Le cidre était à la fête aujourd'hui dans un restaurant situé sur les quais de Rouen pour un premier brunch organisé autour de cette boisson qui revendique ses lettres de noblesse.
Le cidre à papa, c'est fini ! On le servait traditionnellement en famille pour la chandeleur. Il a même longtemps fait fonction d'eau à table. C'était un objet social dévalué notamment en Normandie, région productrice de cidre.
Il a même failli disparaître dans les années 80. Il ne valait rien et rapportait donc peu. On arrachait les pommiers. Il avait atteint un plafond de verre en terme d'exigence du consommateur assez faible et d'une image dévalorisée.
Mais les producteurs se sont battus, se sont regroupés autour d'une filière et des AOP sont apparues. Elles sont 4 en Normandie. Le cidre du pays d'Auge est né en 1996, suivi du poiré Domfront en 2002, du cidre du Cotentin en 2016 et le dernier arrivé en 2020, le cidre du Perche alors que le cidre du Pays-de-Caux est engagé dans cette démarche pour l'obtenir.
Les cidres & poirés AOP allient savoir-faire ancestral et exigences des cahiers des charges. Ils ne sont ni gazéifiés, ni chaptalisés, ni pasteurisés. Ils se prêtent à de nouvelles expériences gustatives, gastronomiques ou improvisées
Le cidre, un best-seller urbain
Comme ce fut le cas pour la bière qui a pris un coup de jeune et dont le marché a été relancé depuis quelques années avec la multiplication des microbrasseries artisanales, le cidre se porte bien et notamment auprès d'un public de jeunes urbains.
A Paris, les caves à cidre se multiplient et le cidre s’invite désormais dans les restaurants étoilés. En Normandie également, il commence à reprendre le chemin du succès avec des cavistes qui proposent une large gamme de cidres à Rouen et à Caen. Il existe même désormais des oenologues dans nos chambres d'agriculture. Il faut dire que le cidre s'est réinventé. Il est créatif et de qualité. Il s'est développé grâce au marketing (étiquettes inventives et esthétiques, noms humoristiques) et a su drainer une nouvelle clientèle.
ils se développent grâce au marketing et drainent une nouvelle clientèle. »
Le cidre répond également à une tendance mondiale. Les jeunes veulent aujourd'hui des boissons fraîches, c'est-à-dire pas trop alcoolisées et carbonatées, c'est-à-dire effervescentes
Dominique Hutin, journaliste et œnologue.

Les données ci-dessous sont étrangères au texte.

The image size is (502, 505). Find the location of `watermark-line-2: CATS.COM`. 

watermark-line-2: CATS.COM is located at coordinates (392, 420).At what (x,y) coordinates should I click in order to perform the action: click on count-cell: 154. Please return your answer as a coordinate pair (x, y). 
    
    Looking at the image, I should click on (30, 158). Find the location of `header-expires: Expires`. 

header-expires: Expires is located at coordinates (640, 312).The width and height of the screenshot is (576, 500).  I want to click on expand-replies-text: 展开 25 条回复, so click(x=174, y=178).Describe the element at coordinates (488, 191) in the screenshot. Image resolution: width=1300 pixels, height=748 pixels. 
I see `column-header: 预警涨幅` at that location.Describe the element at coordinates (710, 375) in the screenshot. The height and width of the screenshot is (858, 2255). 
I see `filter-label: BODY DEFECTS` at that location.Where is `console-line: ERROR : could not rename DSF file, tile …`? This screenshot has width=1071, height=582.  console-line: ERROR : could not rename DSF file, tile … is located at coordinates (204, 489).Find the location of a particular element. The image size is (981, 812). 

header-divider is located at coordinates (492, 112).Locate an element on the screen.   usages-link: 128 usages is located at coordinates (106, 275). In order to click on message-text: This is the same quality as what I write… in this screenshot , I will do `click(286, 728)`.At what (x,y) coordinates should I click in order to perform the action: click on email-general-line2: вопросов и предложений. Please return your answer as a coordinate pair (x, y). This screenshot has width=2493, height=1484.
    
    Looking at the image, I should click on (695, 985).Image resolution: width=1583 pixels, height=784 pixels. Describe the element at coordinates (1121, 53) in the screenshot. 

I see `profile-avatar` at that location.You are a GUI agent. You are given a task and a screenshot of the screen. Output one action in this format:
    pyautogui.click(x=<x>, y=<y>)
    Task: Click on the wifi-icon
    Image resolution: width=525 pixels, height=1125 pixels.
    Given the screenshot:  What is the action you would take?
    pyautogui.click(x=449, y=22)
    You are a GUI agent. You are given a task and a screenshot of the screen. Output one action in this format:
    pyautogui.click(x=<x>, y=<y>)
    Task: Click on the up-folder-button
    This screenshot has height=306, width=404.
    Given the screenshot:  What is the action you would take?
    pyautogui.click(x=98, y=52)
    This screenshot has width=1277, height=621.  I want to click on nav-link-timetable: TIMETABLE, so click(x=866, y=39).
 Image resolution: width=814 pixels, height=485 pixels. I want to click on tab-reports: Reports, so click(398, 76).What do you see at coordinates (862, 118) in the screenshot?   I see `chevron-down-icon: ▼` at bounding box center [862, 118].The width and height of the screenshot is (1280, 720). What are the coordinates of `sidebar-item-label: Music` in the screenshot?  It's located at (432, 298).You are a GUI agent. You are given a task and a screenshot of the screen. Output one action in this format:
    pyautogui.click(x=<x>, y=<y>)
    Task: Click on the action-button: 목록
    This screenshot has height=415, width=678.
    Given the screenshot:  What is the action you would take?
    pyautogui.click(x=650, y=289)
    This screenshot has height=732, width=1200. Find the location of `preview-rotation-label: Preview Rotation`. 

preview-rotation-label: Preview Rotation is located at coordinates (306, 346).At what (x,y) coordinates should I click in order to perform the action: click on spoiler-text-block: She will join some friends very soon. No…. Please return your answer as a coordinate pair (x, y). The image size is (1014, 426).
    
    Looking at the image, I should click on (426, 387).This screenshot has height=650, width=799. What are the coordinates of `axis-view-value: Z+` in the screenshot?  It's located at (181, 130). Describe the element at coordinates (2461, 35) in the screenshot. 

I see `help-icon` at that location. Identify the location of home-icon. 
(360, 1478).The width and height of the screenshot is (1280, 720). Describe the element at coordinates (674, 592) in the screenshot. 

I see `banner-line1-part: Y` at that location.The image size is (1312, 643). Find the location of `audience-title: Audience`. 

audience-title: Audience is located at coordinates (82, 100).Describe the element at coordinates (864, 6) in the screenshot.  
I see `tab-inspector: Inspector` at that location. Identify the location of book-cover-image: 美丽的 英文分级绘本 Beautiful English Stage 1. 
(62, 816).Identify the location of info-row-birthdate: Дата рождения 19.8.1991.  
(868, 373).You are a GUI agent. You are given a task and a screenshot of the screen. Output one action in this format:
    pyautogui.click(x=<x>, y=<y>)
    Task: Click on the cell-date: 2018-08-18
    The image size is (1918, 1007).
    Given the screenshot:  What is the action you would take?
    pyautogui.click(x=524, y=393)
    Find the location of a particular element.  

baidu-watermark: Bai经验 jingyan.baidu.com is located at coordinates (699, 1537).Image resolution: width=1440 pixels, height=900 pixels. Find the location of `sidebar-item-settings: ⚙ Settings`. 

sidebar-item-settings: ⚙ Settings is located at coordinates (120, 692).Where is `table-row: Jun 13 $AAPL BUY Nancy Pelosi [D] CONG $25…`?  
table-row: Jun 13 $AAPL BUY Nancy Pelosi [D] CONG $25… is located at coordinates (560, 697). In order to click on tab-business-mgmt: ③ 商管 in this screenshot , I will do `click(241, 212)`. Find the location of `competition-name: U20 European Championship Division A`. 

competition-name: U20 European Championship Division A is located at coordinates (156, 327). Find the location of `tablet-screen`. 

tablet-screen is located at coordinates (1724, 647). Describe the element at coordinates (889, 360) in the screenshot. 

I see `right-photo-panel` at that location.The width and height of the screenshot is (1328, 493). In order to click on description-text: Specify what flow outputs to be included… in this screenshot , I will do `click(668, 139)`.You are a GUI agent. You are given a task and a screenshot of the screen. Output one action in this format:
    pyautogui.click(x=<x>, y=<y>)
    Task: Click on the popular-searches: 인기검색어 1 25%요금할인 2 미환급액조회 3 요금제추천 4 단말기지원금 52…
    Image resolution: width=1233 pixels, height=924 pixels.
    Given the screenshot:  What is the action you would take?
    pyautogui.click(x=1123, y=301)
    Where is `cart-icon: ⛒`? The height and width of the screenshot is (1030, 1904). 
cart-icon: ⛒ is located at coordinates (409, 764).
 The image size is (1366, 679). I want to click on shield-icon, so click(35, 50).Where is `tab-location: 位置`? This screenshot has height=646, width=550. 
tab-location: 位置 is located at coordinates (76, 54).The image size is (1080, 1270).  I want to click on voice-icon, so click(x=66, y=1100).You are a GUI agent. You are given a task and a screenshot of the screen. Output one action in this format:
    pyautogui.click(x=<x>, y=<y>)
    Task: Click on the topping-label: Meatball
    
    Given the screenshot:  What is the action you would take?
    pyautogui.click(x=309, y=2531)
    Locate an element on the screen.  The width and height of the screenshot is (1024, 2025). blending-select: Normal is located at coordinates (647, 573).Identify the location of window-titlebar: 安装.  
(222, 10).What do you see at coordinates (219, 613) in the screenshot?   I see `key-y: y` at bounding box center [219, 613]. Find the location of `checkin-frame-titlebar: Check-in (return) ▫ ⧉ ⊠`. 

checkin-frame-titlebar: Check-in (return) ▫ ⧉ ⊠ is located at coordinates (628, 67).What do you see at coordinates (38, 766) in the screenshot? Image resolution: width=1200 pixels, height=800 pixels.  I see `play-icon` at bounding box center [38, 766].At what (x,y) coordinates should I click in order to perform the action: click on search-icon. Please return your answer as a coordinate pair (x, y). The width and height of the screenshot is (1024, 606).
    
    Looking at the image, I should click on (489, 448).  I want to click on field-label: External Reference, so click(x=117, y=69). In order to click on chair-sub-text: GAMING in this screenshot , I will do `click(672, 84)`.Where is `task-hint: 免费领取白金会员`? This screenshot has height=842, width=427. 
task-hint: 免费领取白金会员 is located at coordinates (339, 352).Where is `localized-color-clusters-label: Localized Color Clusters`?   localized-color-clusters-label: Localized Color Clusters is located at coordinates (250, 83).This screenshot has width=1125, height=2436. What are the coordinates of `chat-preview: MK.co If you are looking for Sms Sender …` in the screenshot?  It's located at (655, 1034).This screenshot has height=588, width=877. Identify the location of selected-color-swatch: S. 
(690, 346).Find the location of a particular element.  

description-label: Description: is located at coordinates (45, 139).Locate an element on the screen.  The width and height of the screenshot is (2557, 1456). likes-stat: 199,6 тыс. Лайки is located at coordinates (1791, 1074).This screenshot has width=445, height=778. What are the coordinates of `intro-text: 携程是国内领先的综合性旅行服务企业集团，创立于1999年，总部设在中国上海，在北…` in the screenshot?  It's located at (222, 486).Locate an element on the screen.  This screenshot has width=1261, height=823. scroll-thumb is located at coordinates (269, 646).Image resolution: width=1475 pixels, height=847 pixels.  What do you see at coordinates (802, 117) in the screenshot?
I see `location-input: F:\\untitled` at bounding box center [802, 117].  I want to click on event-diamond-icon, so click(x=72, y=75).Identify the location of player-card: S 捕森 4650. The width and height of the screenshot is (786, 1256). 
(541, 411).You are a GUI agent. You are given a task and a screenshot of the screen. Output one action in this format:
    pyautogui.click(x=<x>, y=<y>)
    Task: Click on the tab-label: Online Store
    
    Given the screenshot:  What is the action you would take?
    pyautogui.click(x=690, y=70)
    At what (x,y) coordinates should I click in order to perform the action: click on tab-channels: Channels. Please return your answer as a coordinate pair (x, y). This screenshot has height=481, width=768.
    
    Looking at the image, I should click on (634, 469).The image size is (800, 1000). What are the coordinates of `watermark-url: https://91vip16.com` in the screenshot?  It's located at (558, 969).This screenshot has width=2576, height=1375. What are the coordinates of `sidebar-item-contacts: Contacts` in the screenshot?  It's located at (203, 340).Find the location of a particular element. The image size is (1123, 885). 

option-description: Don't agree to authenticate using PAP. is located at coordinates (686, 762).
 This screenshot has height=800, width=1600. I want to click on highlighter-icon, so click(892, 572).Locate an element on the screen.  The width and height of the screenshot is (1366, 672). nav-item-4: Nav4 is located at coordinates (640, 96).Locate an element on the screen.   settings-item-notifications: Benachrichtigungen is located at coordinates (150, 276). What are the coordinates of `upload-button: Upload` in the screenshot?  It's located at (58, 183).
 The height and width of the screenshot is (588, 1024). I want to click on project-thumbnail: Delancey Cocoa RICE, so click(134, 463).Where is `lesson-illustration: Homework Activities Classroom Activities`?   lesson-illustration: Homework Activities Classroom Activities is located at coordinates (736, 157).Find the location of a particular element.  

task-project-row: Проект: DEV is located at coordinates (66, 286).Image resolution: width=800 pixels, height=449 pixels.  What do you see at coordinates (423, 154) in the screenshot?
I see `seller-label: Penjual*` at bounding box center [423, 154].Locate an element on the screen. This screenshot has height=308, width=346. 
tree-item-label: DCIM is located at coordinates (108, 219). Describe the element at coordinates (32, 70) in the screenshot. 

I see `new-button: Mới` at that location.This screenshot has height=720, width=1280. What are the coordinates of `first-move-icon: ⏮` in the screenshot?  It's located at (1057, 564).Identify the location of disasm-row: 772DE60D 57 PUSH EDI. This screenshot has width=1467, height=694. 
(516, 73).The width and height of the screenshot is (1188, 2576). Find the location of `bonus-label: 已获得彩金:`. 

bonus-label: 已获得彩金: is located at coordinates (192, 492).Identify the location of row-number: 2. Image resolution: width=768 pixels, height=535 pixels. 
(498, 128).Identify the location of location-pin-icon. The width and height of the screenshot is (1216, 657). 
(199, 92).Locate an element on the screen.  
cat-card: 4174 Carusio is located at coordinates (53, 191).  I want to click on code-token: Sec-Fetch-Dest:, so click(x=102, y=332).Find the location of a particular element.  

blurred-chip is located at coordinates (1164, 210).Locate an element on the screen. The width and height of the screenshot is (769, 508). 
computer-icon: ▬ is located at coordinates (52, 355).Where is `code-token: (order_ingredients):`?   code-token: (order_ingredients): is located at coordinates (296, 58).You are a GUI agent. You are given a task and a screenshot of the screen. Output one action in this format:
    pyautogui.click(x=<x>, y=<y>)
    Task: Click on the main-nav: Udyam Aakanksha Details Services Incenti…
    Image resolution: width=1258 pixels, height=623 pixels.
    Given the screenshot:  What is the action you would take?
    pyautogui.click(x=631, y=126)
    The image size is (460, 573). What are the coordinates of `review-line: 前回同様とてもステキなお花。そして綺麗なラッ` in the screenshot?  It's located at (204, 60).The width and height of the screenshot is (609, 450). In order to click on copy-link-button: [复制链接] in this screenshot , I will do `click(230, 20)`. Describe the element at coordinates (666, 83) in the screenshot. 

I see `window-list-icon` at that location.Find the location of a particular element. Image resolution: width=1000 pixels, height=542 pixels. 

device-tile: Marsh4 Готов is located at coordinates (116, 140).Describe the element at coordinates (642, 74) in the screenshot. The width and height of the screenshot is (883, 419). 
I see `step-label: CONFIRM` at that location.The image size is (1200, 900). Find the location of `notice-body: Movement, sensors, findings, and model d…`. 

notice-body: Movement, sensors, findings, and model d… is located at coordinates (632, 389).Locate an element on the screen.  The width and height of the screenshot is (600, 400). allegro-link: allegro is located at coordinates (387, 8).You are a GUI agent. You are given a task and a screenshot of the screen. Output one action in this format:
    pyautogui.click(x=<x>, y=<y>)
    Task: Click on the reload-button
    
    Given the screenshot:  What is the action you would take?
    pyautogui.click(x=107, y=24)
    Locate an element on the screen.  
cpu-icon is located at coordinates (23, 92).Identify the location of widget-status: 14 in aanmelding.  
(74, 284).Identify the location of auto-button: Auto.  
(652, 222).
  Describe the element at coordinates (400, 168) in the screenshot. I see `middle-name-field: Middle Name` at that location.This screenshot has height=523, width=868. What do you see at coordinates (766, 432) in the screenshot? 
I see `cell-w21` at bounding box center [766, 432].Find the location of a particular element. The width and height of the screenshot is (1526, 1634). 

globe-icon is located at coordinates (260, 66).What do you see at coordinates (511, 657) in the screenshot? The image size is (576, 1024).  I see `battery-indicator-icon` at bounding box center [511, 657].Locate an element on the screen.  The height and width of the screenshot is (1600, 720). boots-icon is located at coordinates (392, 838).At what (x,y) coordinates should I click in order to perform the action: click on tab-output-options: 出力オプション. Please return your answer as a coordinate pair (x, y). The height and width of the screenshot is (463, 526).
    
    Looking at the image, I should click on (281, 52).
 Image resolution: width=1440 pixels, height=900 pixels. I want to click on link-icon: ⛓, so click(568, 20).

Dominique Hutin fait un parallèle avec le phénomène constaté dans l'univers du vin.
Après les vins bio, sont arrivés les vins naturels qui sont très tendances en ville car il y a une considération environnementale importante. En milieu urbain, c'est un levier incroyable. Le cidre entre dans cette mouvance. Il a une image d'un produit authentique et naturel. On peut égalerment faire le parallèle avec les vins d'Auvergne qui sont devenus hype avec les vignerons indépendants qui sont allés se raconter ailleurs, à l'export. Dans le cidre, il y également toute une constellation de jeunes talents qui s'installent et qui se réinventent. Enfin, le cidre c'est comme le rosé, il a su se désaisonnaliser. Aujourd'hui, dans les grandes surfaces on trouve des rayons entiers de rosé. Avant, ces vins étaient liés à l'été. Ce n'est plus le cas. Tout comme le cidre qui n'est plus lié uniquement à la Chandeleur.
Dominique Hutin, journaliste et oenologue
Le cidre se réinvente et entend le faire savoir. Devenu hype chez les citadins et notamment à Paris, il entend devenir tendance également en région et notamment là où il est produit. La profession se mobilise dans ce sens. L'IDAC (l'interprofession des appellations cidricoles) entend multiplier les événements de promotion de ces cidres et poirés. C'était le cas ce dimanche 25 septembre avec ce brunch où des producteurs présentaient leurs elixirs.